▶ _Instructions to follow_: Print the line containing "Viewport: 1156px width, 905px", then every line after it through the end of the material, exactly as written and without pictures.

▶ _Extracted material_:
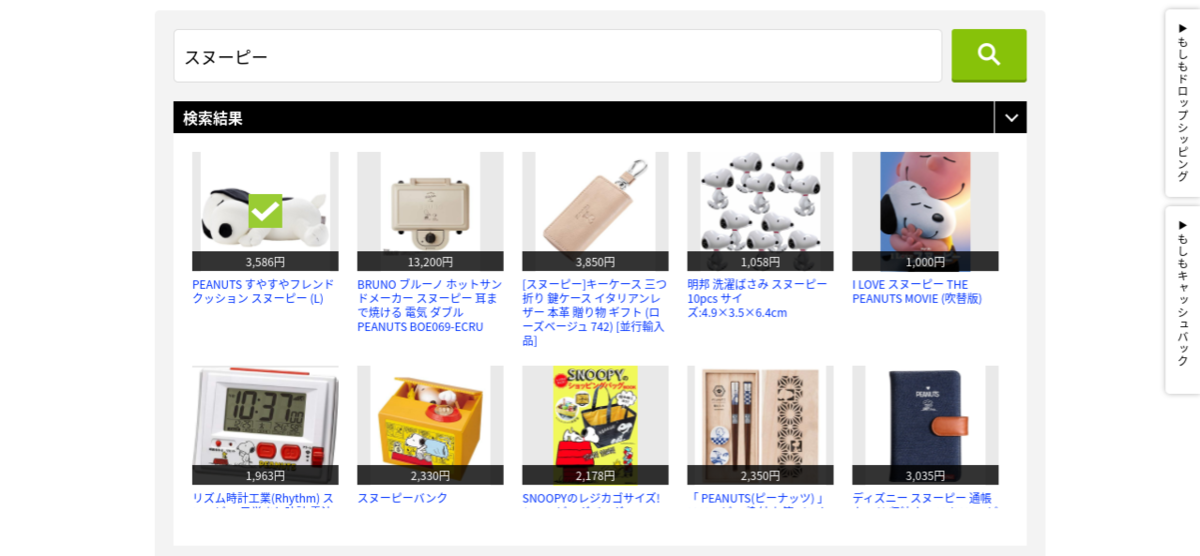Open the もしもドロップシッピング side tab

click(x=1182, y=103)
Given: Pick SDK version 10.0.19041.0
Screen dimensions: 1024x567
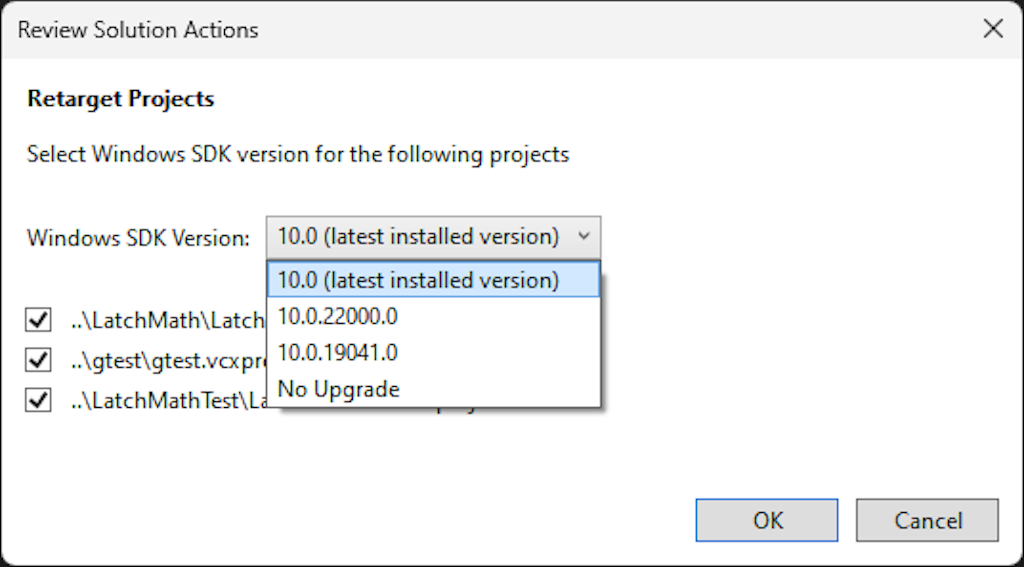Looking at the screenshot, I should point(433,353).
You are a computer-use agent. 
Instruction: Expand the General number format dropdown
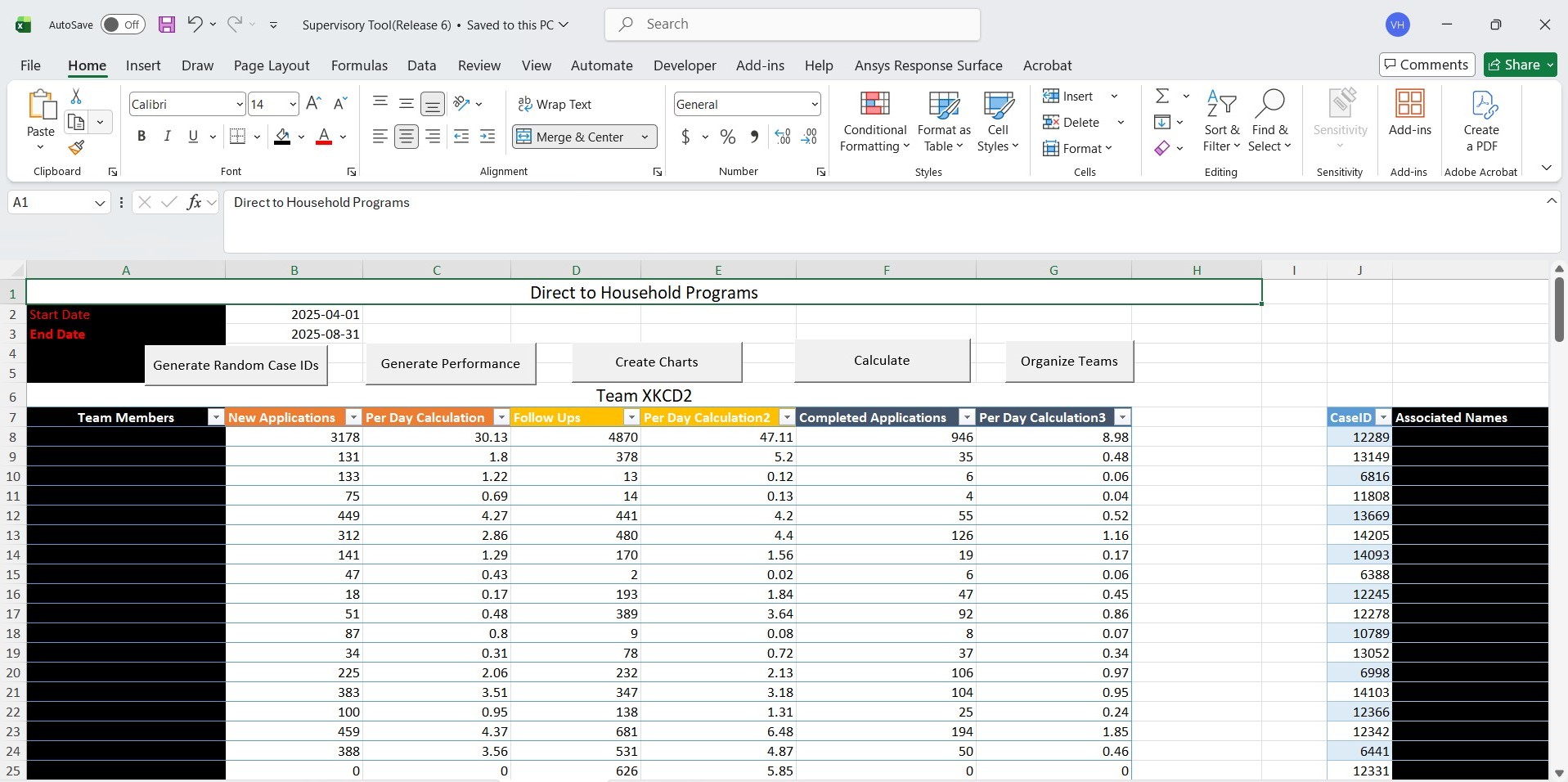[815, 104]
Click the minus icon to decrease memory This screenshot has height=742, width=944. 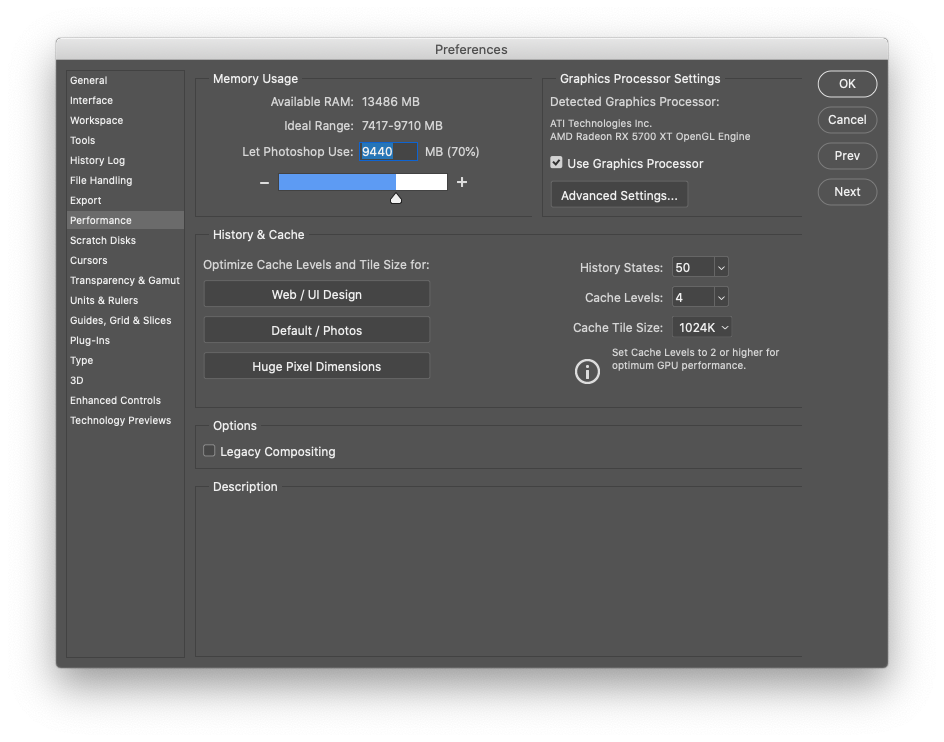tap(264, 183)
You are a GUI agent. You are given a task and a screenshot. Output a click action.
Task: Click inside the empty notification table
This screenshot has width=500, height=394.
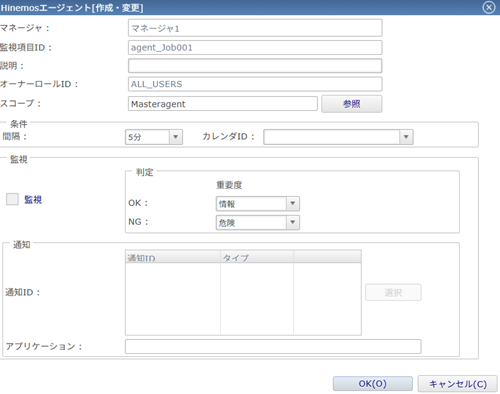tap(243, 299)
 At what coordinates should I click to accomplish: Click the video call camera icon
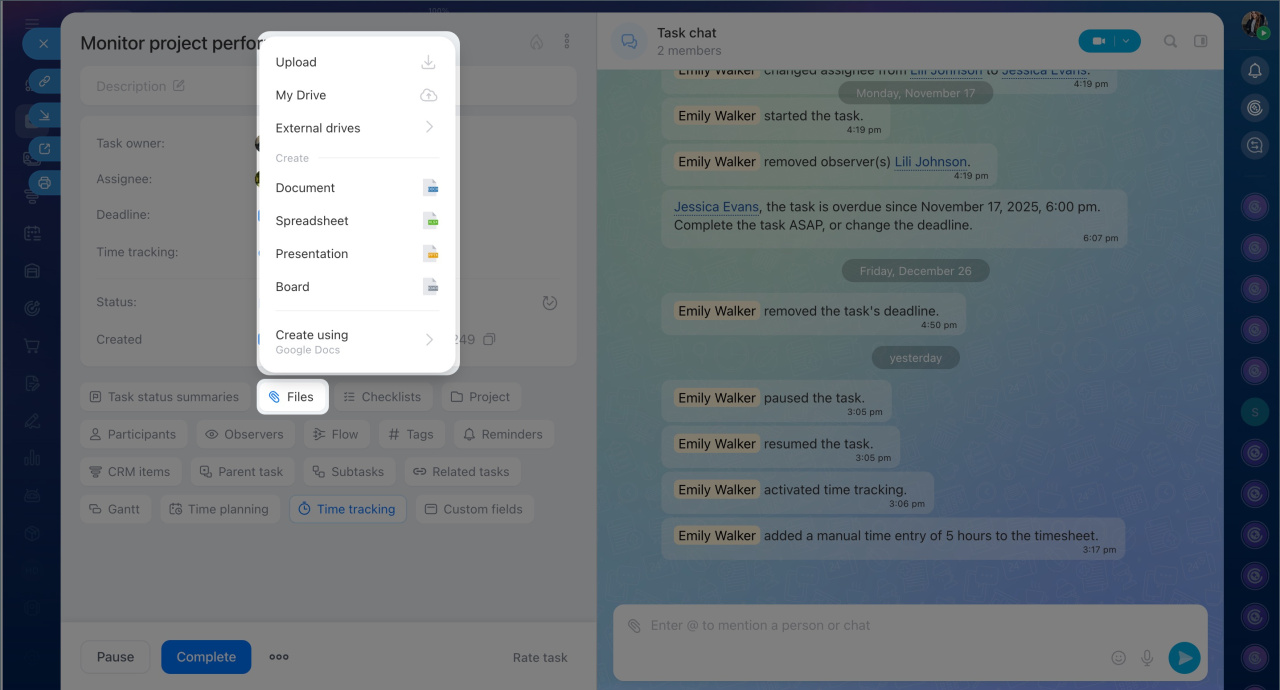(1099, 41)
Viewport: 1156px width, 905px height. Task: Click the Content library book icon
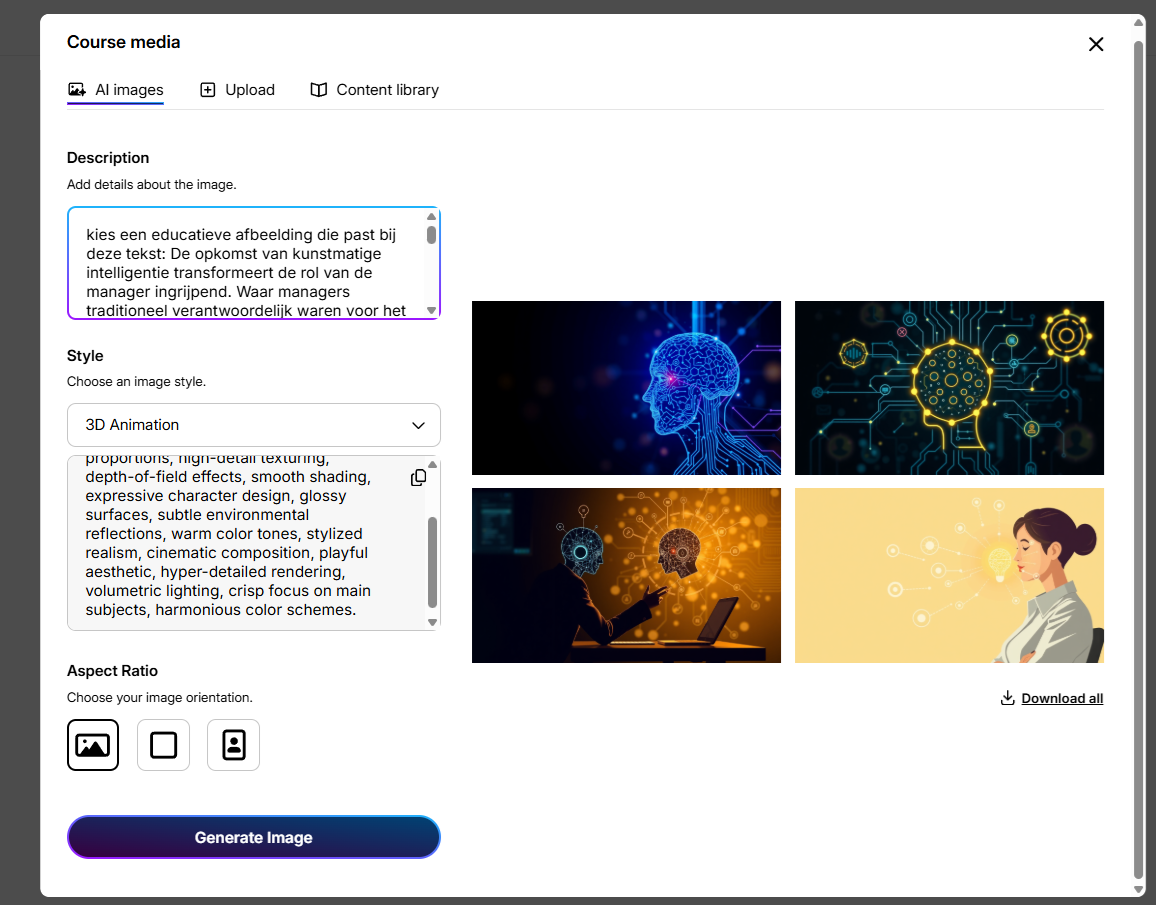319,90

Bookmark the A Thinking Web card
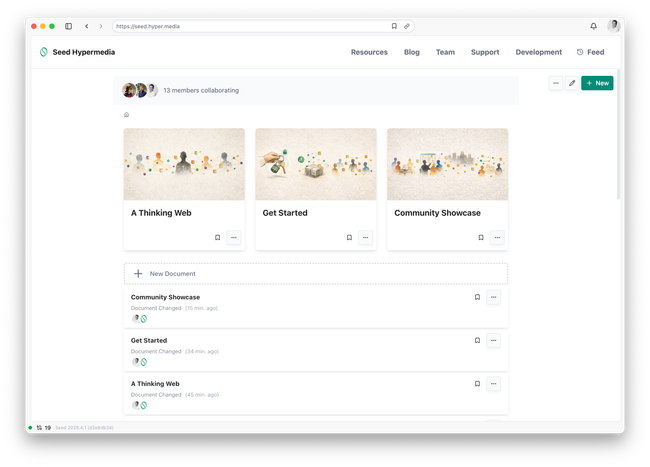point(217,238)
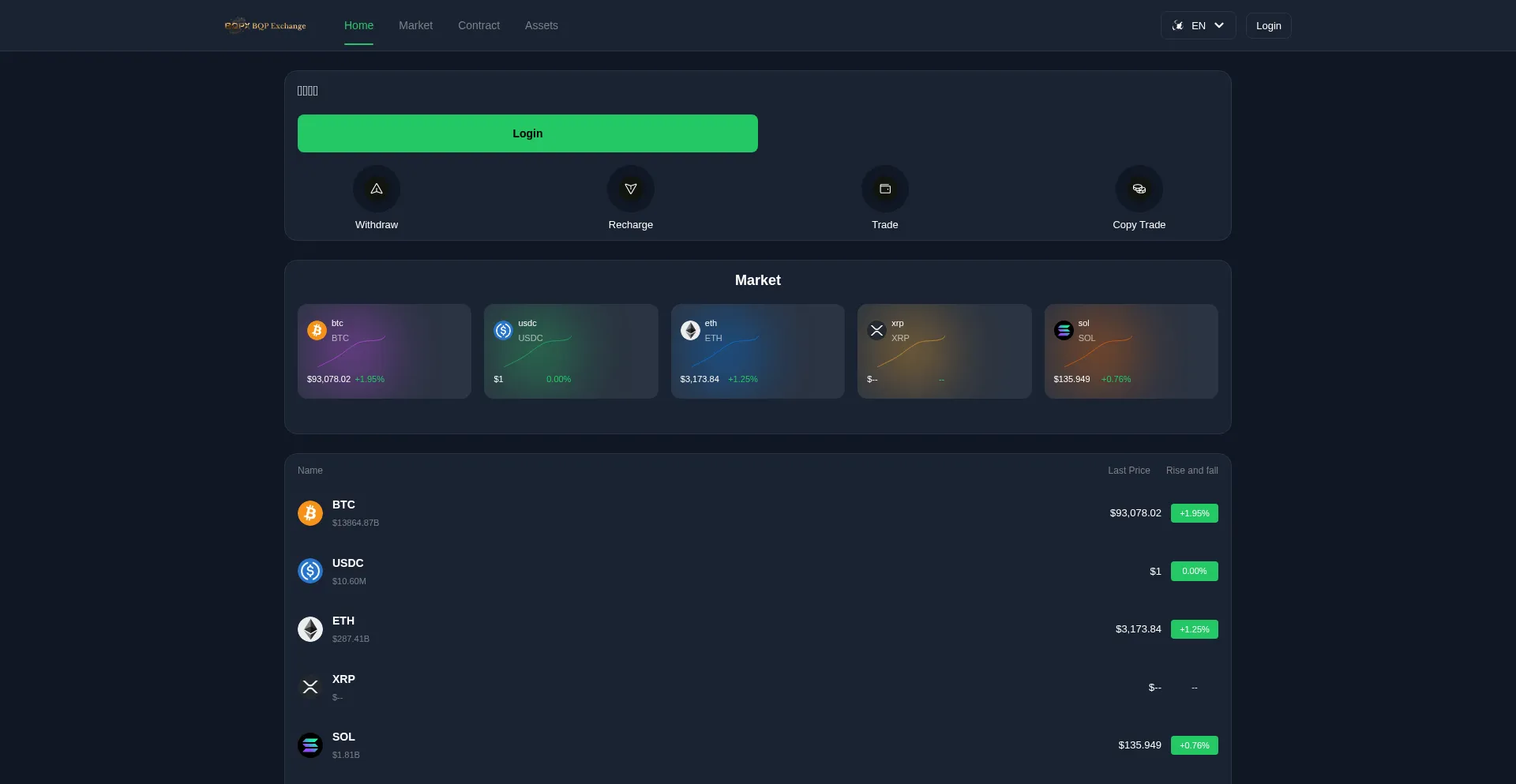The image size is (1516, 784).
Task: Open the sol market card
Action: 1131,351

▶ _Solution to the problem_:
Viewport: 1156px width, 905px height. Task: Click the Content library book icon
319,90

Bookmark the A Thinking Web card
point(217,238)
The image size is (1516, 784).
Task: Open the sol market card
Action: 1131,351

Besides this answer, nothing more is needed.